Nothing worked. Excel and Apple’s Numbers froze and gave up completely. “Outsourcing” it to a Google Spreadsheet didn’t work as well. I was stuck.
Time to hit Google.
“How to open big files on a mac” gave surprisingly little, and most of it was 10+ years old stuff.
After a much too long search, on some forum or Stack Overflow, I don’t even remember now, I’ve finally found the solution. It didn’t sound good at first, but I tried it and it worked.
It’a s simple, free tool: Hex Fiend.
On their website, it says it’s “A fast and clever open source hex editor for Mac OS X.” I didn’t want to edit any hex, I just wanted to see what’s inside my (not even that large) file.
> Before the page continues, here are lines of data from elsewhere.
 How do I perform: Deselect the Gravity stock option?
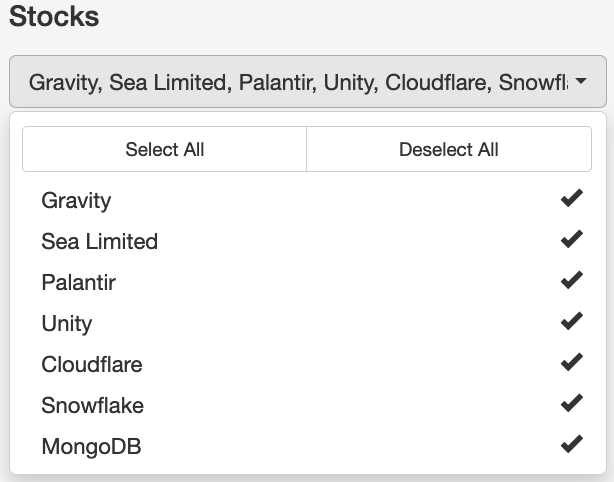click(x=76, y=200)
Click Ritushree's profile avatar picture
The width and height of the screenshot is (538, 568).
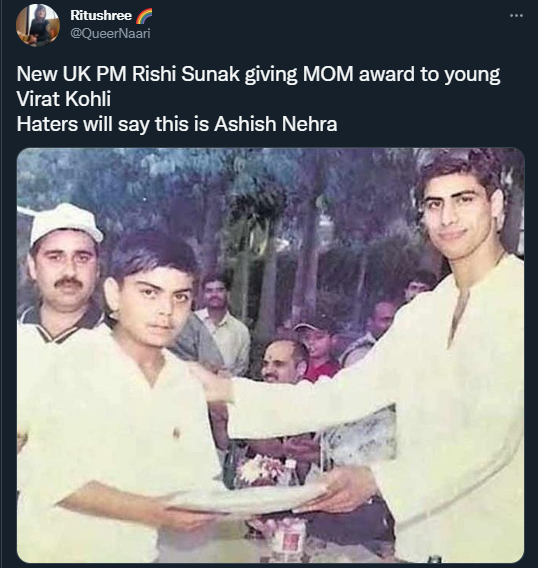click(x=38, y=25)
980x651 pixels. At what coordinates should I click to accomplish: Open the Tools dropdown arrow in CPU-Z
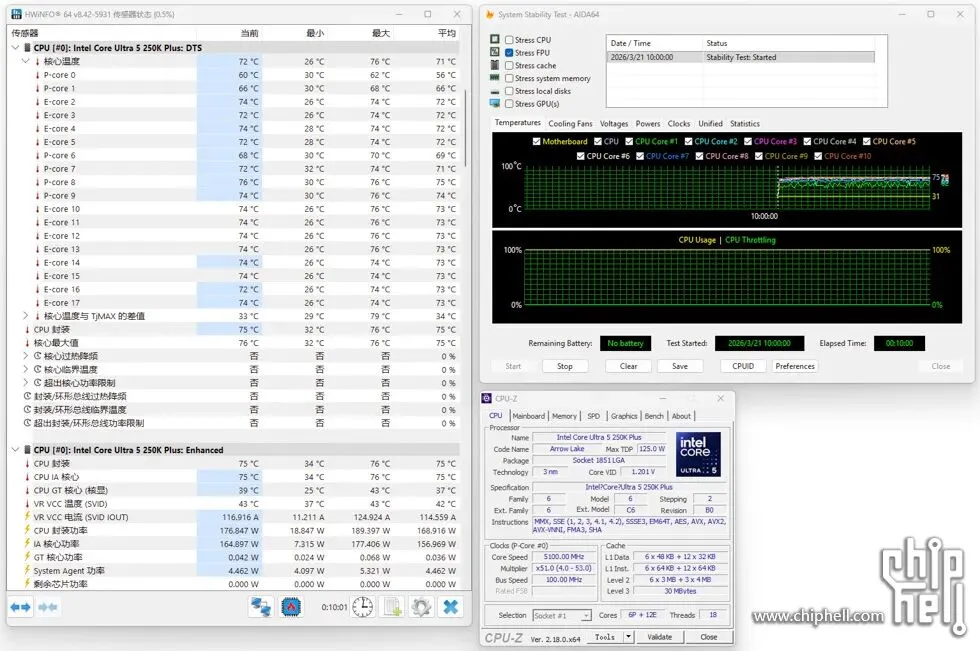coord(629,637)
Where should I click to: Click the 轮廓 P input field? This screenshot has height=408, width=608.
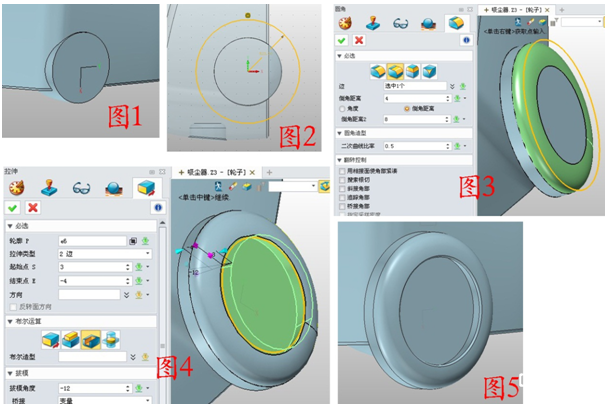[x=90, y=241]
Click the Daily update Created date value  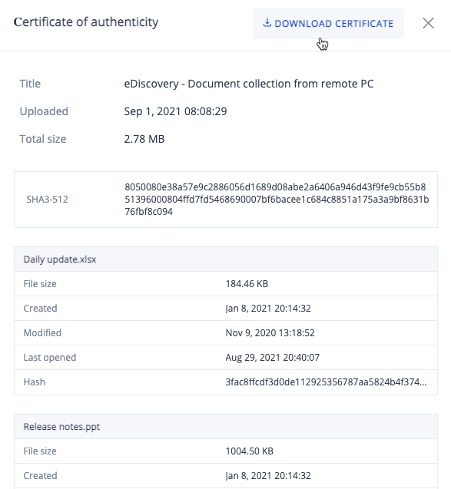[x=268, y=308]
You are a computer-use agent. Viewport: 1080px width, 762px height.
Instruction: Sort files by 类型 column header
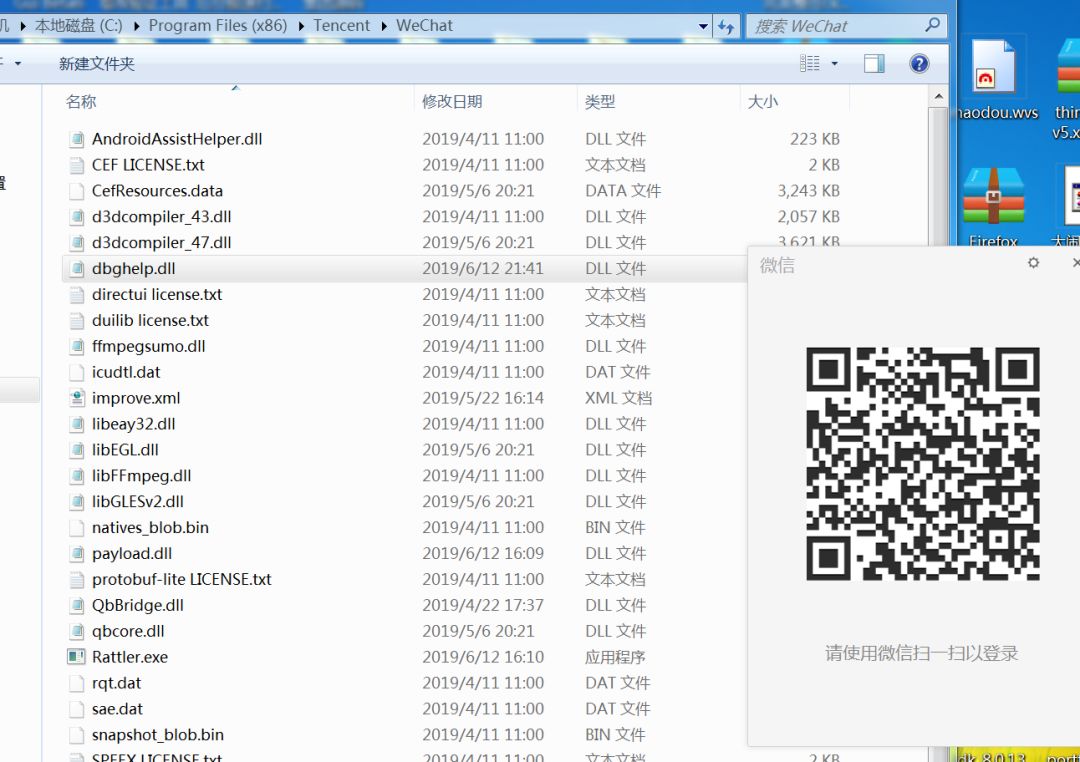[x=600, y=101]
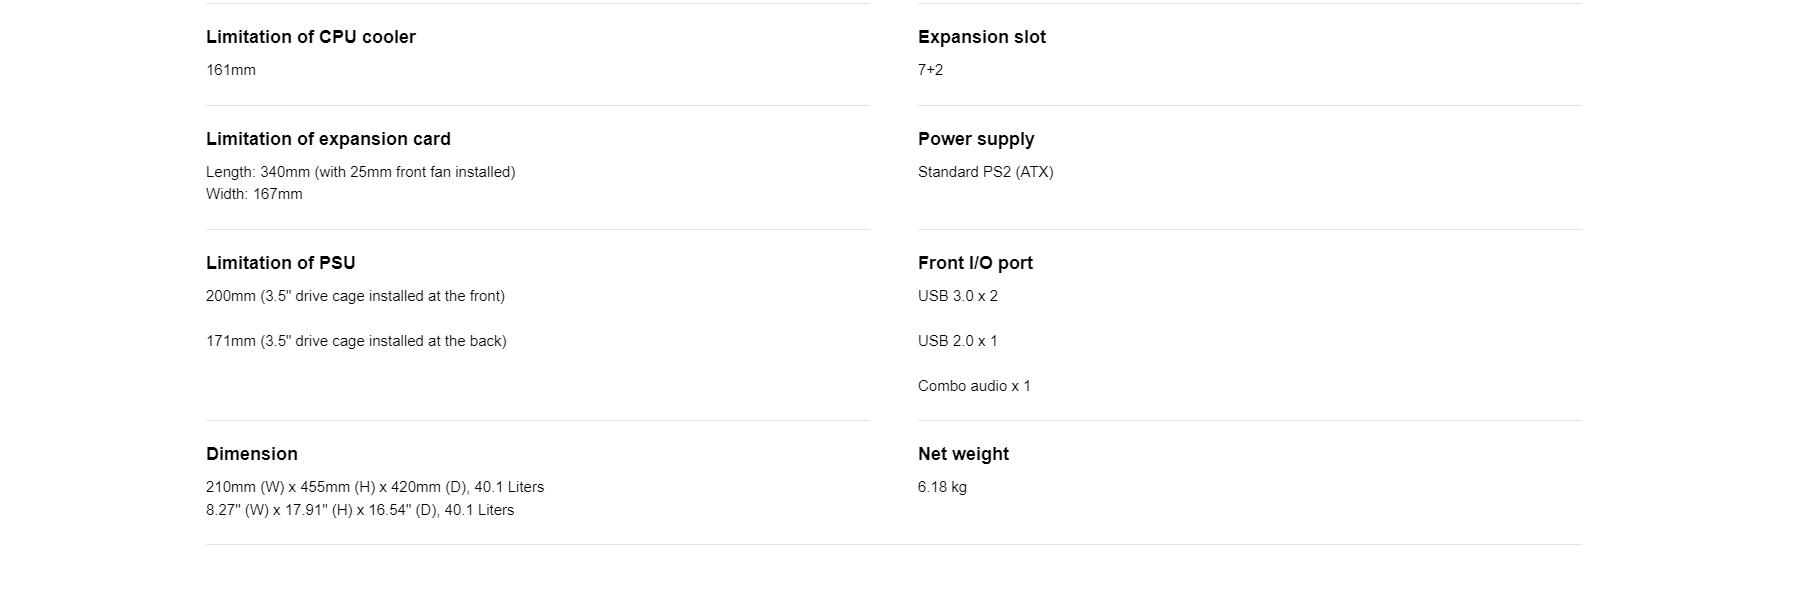Click the "Standard PS2 (ATX)" text
This screenshot has height=598, width=1797.
point(985,172)
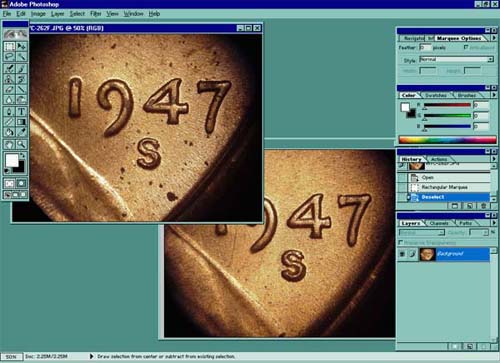
Task: Click the color spectrum ramp bar
Action: point(447,140)
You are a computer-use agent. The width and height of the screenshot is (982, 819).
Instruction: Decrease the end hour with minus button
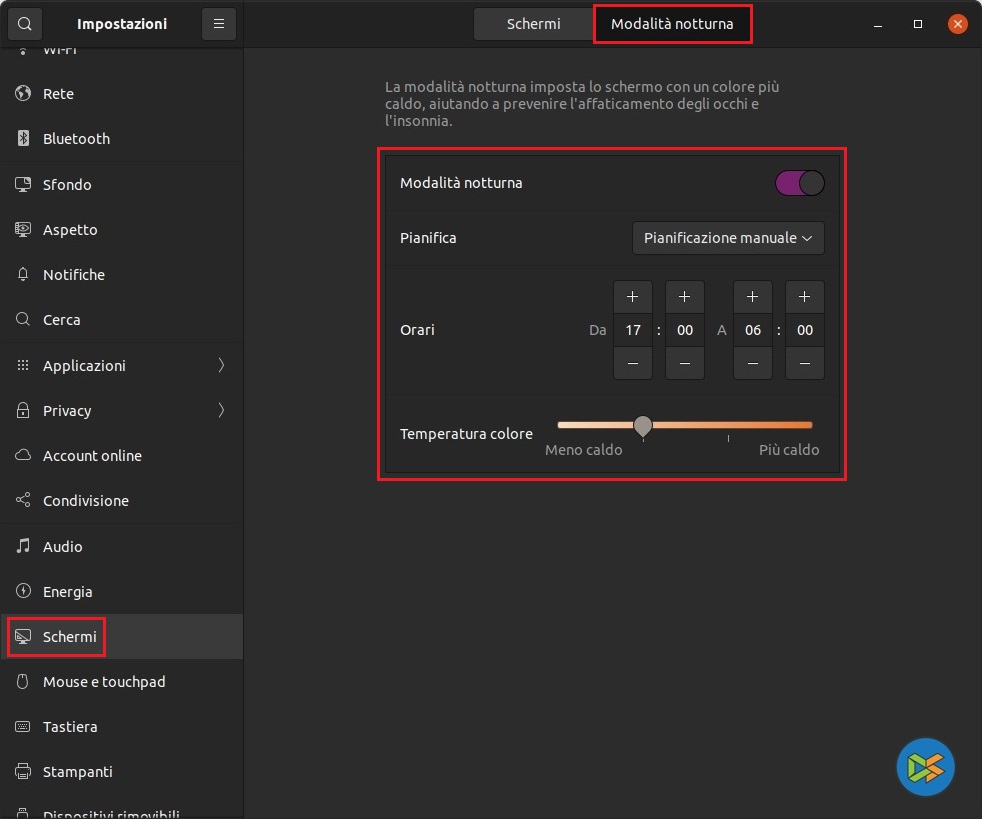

Furthermore, the website looks like it was built in the 90s and haven’t been touched since. Which very well may be the case.
What’s more important though, the tool works, is blazingly fast and when you turn off the hex view, what’s left is pure file contents.
It worked perfectly with my file but I wanted to test and see if it can easily handle much larger files. It handles all of them equally fast.
Here’s a 190 MB JSON file:
This is how the file looks when you first open in Hex Fiend.
But when you uncheck “Views > Hexadecimal”, it’s just the file contents.
I tested on a few more files, e.g. 117 MB CSV file. Opened like it was a 3 KB txt file. Perfect. Even when quickly scrolling through the whole file, it was absolutely instantenous.
So there you have it. For me, so I don’t forget what to use to have a peak inside any huge file, and for anyone else that needs it.